Di recente dopo un periodo di instabilità Google ha finalmente rilasciato gli aggiornamenti di sistema per gennaio 2026 i quali vanno a toccare una molteplicità di applicazioni, scopriamo insieme dunque che cosa introducono più nel dettaglio.
Aggiornamenti di sistema
Per quanto riguarda i Google Play Services abbiamo innanzitutto un aggiornamento per la procedura di disattivazione della supervisione che potrebbe però richiedere l’approvazione dei genitori, per di più abbiamo anche l’arrivo di una nuova funzionalità che consente gli sviluppatori di terze parti di introdurre processi correlati a posizione e contesto all’interno delle proprie applicazioni, questi due aggiornamenti riguardano gli smartphone mentre per quanto riguarda i dispositivi indossabili, abbiamo una modifica al testo e alle icone nelle impostazioni di backup su tutti i device dotati di WearOS.

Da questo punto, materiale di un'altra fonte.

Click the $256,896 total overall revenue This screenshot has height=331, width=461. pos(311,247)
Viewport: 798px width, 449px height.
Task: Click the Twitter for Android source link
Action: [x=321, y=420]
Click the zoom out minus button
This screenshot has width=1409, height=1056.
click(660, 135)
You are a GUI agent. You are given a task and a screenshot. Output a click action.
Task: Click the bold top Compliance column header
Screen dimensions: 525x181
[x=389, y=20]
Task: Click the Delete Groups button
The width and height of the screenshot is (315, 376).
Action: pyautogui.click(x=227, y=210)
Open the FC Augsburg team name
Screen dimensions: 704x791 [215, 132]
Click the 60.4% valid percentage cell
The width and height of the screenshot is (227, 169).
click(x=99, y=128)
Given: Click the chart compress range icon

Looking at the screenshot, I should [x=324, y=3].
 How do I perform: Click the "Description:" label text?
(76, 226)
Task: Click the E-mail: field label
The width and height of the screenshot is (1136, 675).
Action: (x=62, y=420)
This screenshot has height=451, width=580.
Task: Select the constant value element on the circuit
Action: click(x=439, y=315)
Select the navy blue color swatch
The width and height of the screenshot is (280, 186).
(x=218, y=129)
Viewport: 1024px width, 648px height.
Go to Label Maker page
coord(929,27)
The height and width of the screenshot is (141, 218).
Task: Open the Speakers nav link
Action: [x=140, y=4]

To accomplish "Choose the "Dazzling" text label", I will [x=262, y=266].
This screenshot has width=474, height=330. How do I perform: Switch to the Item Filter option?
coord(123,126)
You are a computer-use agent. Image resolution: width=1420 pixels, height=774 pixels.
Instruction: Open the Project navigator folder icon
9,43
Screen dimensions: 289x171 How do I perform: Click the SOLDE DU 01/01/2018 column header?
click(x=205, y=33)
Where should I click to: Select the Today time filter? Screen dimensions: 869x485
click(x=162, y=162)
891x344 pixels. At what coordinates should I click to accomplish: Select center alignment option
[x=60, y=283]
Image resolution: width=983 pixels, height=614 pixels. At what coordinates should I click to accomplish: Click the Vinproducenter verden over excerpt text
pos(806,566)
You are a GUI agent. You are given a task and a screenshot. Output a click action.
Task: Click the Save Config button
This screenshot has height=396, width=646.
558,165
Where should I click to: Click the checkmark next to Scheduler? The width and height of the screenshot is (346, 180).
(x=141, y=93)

Per quanto riguarda l’installazione di questi aggiornamenti, come vi abbiamo già detto questi ultimi vengono installati in automatico veicolati tramite le applicazioni che li coinvolgono, di conseguenza di norma basta mantenere queste applicazioni aggiornate all’ultima versione disponibile per poi ricevere in automatico gli update, in caso contrario, se volete gestire tutto manualmente, vi basterà recarvi all’interno delle impostazioni e cercare la voce Google per poi trovare la voce apposita dedicata agli aggiornamenti di sistema e scegliere come gestirli o se per l’appunto scaricarli manualmente, ovviamente serve avere a disposizione uno smartphone Android che utilizzi il Google Play.